Associate Director, Program Management

Our Opportunity…

We are looking for a proactive and detail-oriented Associate Director of Program Management to join our dynamic team.

The ideal candidate will be responsible for driving exceptional cross-functional project execution, ensuring transparency and alignment across CMC, clinical, regulatory, quality, and research, functions to achieve our ambitious goals. This individual will play a key role in supporting project planning, tracking milestones, mitigating risks, and facilitating decision-making to advance the company's programs efficiently and effectively.

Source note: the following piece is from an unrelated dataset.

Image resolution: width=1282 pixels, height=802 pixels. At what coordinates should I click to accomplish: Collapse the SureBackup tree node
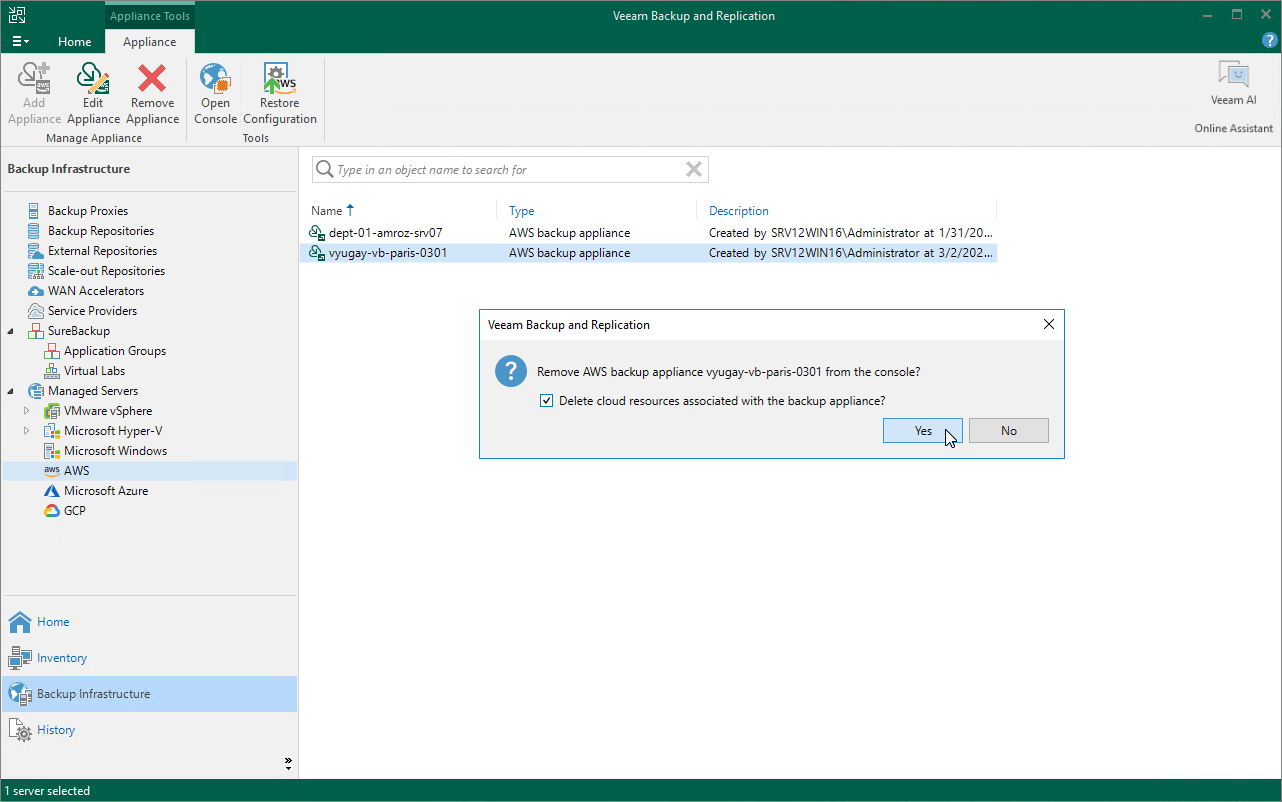[x=11, y=331]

This is a unique opportunity to contribute to advancing a novel cell therapy that has the potential to become a meaningful option for patients with advanced or metastatic melanoma and other solid tumors. Supported by blue chip investors, field-leading advisors, best-in-class partners, and an experienced team, you'll be part of a dynamic, innovative, passionate, and collaborative team.

You Will…

• Lead project planning, execution, and monitoring activities across cross-functional teams, ensuring deliverables are met on time and within scope.
• Develop and maintain detailed project plans, timelines, dashboards, decision trackers, risk registers, and communication tools to support program transparency and accountability.
• Facilitate regular project team meetings, drive agenda setting, capture action items, and ensure timely follow-up.
• Identify and manage project risks and issues; propose mitigation strategies and escalate as appropriate.
• Partner closely with CMC, Clinical, Regulatory, Quality, and R&D teams to ensure seamless coordination of activities.
• Support governance presentations and status updates for internal leadership and external stakeholders.
• Assist with budget tracking, resource forecasting, and vendor management in collaboration with functional leads.
• Contribute to continuous improvement of project management processes, tools, and templates.
• Foster a culture of accountability, collaboration, and proactive problem-solving across all teams.

You Bring…

Core Qualifications

• Bachelor's degree in Life Sciences, Engineering, or a related field with 10+ years of experience; advanced degree (M.S./Ph.D. 8+) or PMP certification is a plus.
• 5+ years of experience in biotechnology, pharmaceuticals, or life sciences program management; cell therapy or other oncology experience highly preferred.
• Strong understanding of drug development process including Clinical, Regulatory, and/or CMC, especially pivotal-to-BLA
• Proven ability to manage complex, cross-functional projects to meet aggressive goals in a fast-paced, dynamic environment.
• Successful experience interfacing with external partners (CDMOs, CROs etc.)
• Proficiency with project management tools (e.g., MS Project, Smartsheet, or equivalent).
• Demonstrated experience in developing timelines, risk assessments, and budget tracking.
• Highly collaborative mindset with the ability to lead without direct authority.